To do: Write out every line of the items below word for word, but leave out the pictures.

Items on finding words and elements:

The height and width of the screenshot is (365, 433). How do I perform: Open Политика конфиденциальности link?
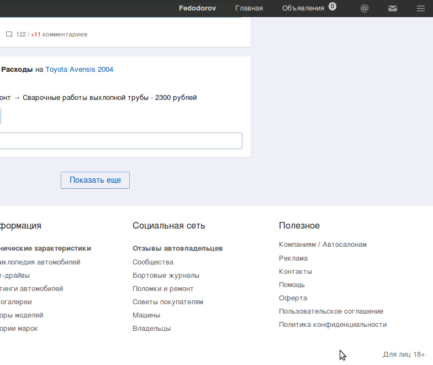332,325
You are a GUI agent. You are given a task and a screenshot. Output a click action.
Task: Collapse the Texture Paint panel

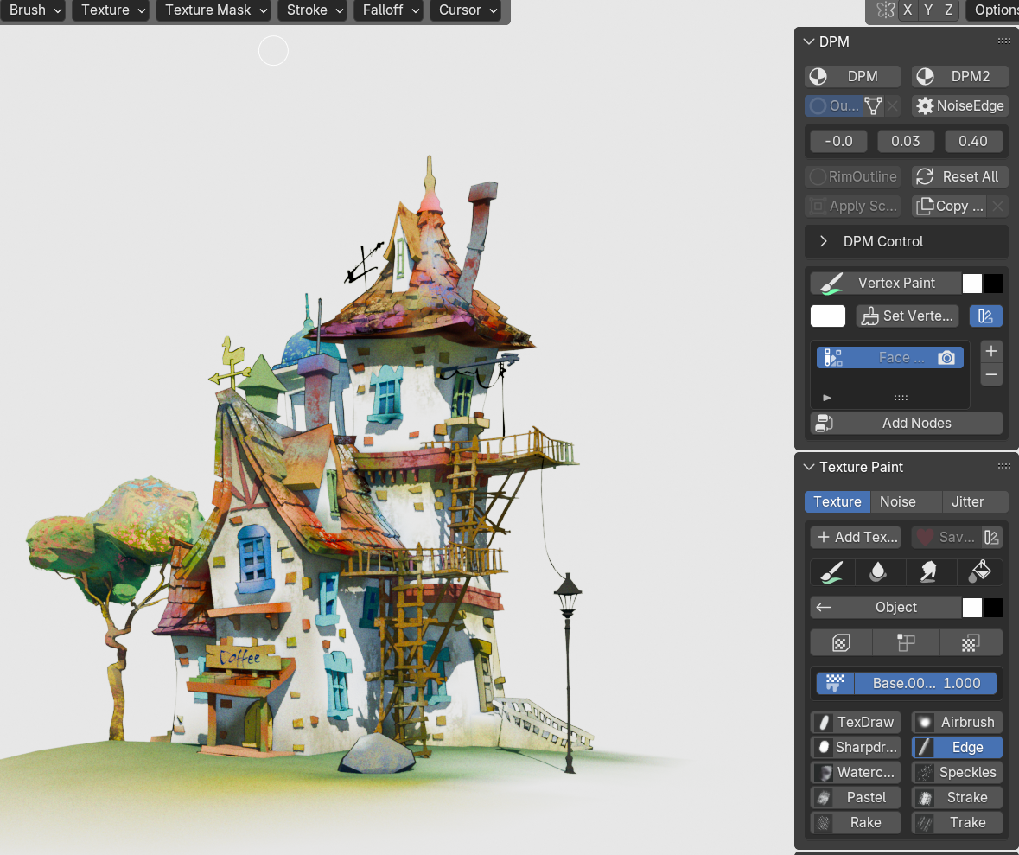click(x=809, y=467)
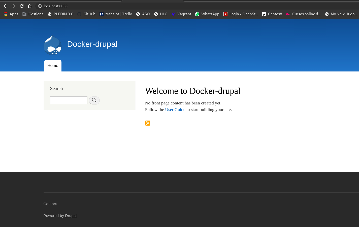Open the PLEDIN 3.0 bookmark
The image size is (359, 227).
[x=60, y=14]
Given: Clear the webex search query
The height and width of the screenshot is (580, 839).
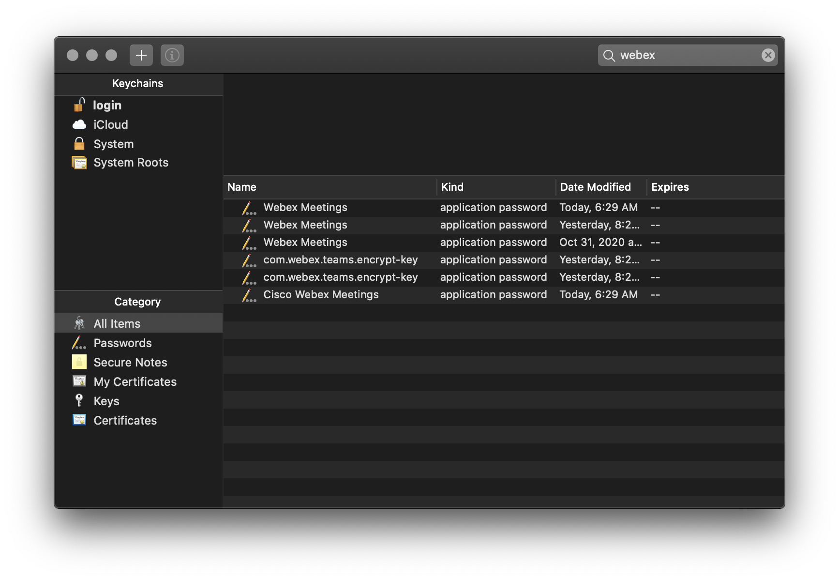Looking at the screenshot, I should point(768,55).
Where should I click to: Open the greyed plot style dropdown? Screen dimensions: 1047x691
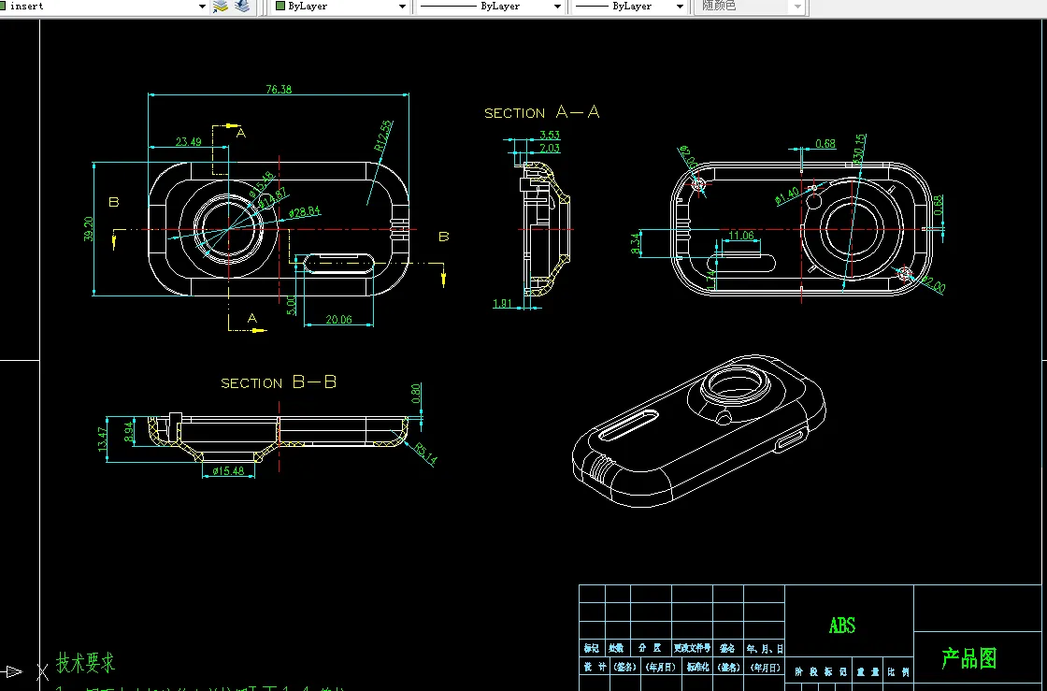796,7
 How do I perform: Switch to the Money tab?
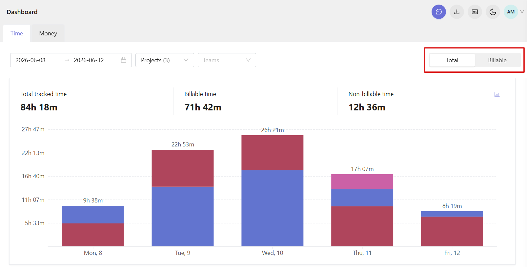(48, 33)
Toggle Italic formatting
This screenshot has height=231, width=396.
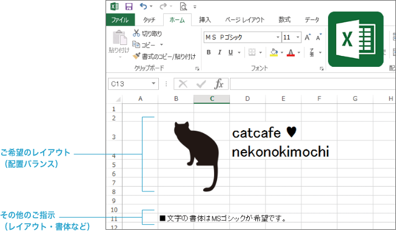220,52
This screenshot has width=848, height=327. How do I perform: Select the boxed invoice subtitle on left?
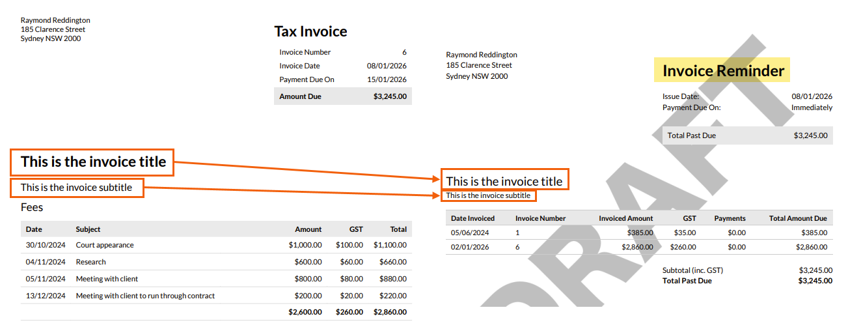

In response:
The height and width of the screenshot is (365, 433). How do I perform: Open Политика конфиденциальности link?
332,325
You are a GUI agent. You are given a task and a screenshot. Output a click action.
Task: Collapse the Texture Paint panel

click(x=809, y=467)
Open the PLEDIN 3.0 bookmark
The image size is (359, 227).
[x=60, y=14]
Given: Clear the webex search query
The height and width of the screenshot is (580, 839).
Looking at the screenshot, I should point(768,55).
Where should I click to: Open the greyed plot style dropdown? Screen dimensions: 1047x691
796,7
 How do I perform: Switch to the Money tab?
(48, 33)
Toggle Italic formatting
This screenshot has height=231, width=396.
220,52
This screenshot has width=848, height=327. How do I perform: Select the boxed invoice subtitle on left?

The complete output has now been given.